What the task requires: What you give back should be exactly the lines from the one with "Select the Báo giá quote icon" through the final line of the material, pictures removed; please add nothing.
#### Task data ####
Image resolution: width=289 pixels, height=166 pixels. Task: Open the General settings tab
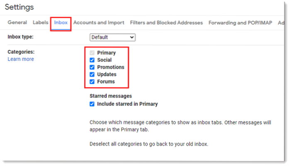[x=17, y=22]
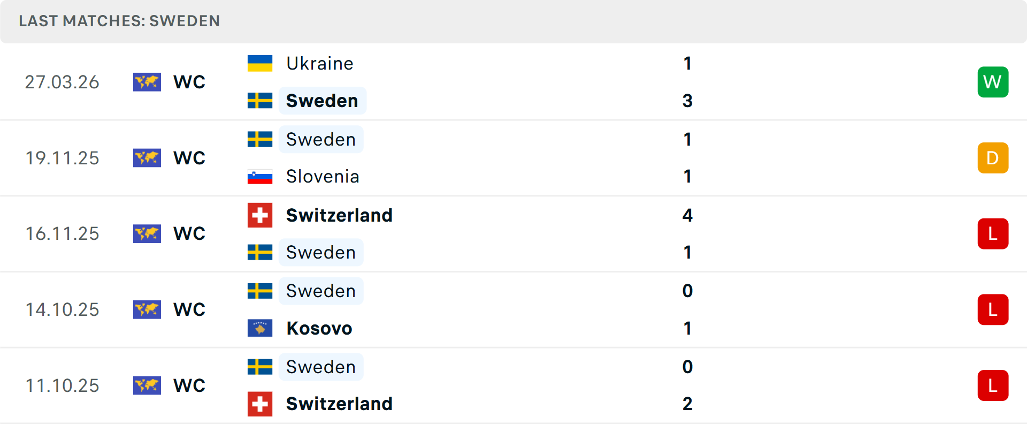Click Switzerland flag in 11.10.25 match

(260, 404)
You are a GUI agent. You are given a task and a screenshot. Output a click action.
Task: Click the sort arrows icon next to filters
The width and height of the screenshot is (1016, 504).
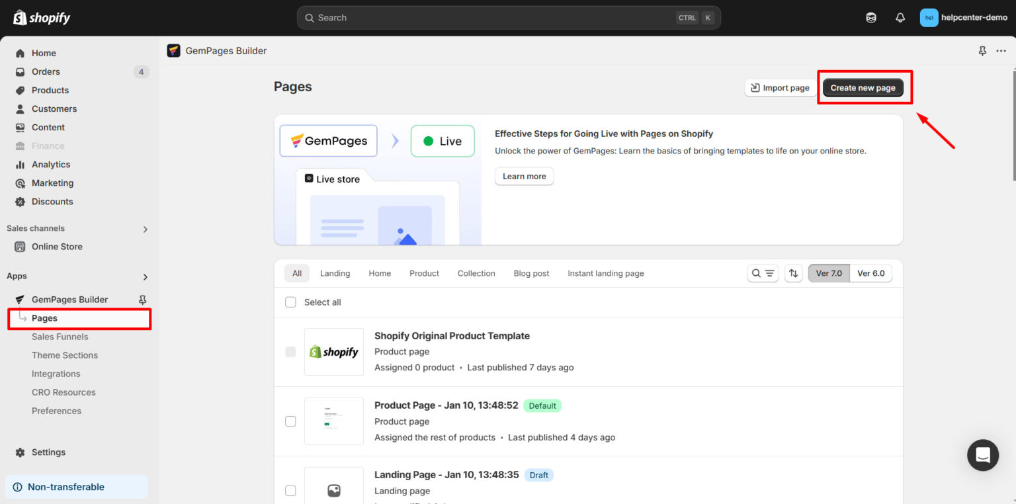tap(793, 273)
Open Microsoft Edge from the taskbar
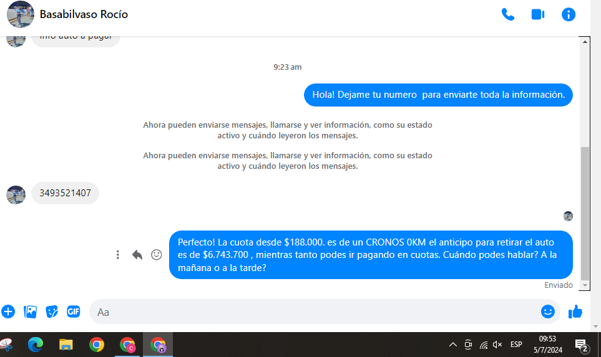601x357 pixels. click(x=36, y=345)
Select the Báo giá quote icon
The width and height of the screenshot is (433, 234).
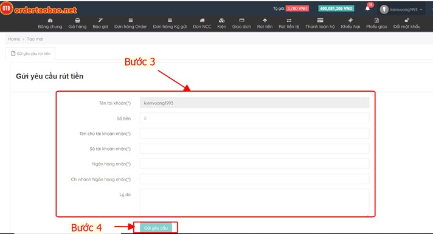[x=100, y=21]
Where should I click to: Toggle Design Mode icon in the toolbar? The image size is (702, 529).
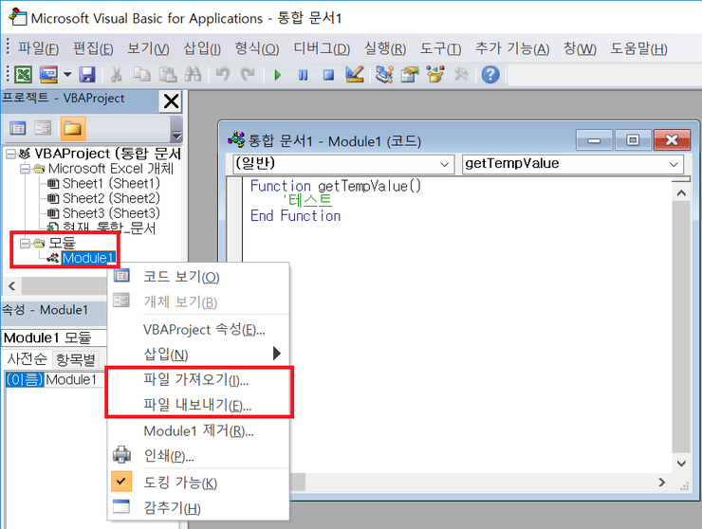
####
Answer to this task:
Select the Báo giá quote icon
The width and height of the screenshot is (433, 234).
[x=100, y=21]
Where should I click to: Toggle Design Mode icon in the toolbar? The image size is (702, 529).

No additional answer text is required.